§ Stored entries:

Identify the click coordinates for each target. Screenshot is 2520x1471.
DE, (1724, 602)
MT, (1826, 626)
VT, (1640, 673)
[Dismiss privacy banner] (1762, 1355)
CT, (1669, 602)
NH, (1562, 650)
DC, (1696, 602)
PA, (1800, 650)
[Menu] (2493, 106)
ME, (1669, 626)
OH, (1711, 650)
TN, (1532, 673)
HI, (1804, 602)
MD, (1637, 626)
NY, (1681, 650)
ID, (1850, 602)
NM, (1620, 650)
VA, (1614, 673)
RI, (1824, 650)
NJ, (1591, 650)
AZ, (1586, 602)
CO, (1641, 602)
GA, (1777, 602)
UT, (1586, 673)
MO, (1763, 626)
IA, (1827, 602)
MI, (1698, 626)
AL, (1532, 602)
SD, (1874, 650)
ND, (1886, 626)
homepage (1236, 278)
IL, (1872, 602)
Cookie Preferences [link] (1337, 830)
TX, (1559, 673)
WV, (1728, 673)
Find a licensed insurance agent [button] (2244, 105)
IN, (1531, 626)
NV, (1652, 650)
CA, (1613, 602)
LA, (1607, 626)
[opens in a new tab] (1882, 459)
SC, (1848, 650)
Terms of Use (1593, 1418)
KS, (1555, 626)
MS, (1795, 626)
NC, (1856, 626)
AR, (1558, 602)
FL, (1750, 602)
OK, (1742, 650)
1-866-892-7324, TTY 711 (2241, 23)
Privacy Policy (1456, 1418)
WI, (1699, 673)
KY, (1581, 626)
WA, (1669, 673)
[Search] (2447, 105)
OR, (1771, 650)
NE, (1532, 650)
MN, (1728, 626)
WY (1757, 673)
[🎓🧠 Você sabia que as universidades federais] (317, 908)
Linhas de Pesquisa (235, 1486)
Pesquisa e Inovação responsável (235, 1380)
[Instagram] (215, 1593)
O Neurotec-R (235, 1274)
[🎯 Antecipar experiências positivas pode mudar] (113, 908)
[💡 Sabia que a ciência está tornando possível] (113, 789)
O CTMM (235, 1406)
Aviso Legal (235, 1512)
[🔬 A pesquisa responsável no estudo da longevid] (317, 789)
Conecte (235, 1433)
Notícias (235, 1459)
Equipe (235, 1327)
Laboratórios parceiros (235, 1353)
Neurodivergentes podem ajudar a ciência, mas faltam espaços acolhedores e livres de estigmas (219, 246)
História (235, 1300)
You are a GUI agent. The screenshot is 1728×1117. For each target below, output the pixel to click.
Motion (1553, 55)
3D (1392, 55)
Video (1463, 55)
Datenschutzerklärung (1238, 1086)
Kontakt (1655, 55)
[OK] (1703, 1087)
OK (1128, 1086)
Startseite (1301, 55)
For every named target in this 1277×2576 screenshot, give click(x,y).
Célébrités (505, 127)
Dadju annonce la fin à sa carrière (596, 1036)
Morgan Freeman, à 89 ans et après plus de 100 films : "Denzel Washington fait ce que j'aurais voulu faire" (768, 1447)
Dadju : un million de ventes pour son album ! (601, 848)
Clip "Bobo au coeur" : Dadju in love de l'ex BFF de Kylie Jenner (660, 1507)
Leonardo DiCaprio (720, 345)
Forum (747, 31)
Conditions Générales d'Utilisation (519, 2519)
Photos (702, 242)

§ What to work on: Of all the lines above, count the ones that include the string "each" and give the number alone.

§ Result of this task: 2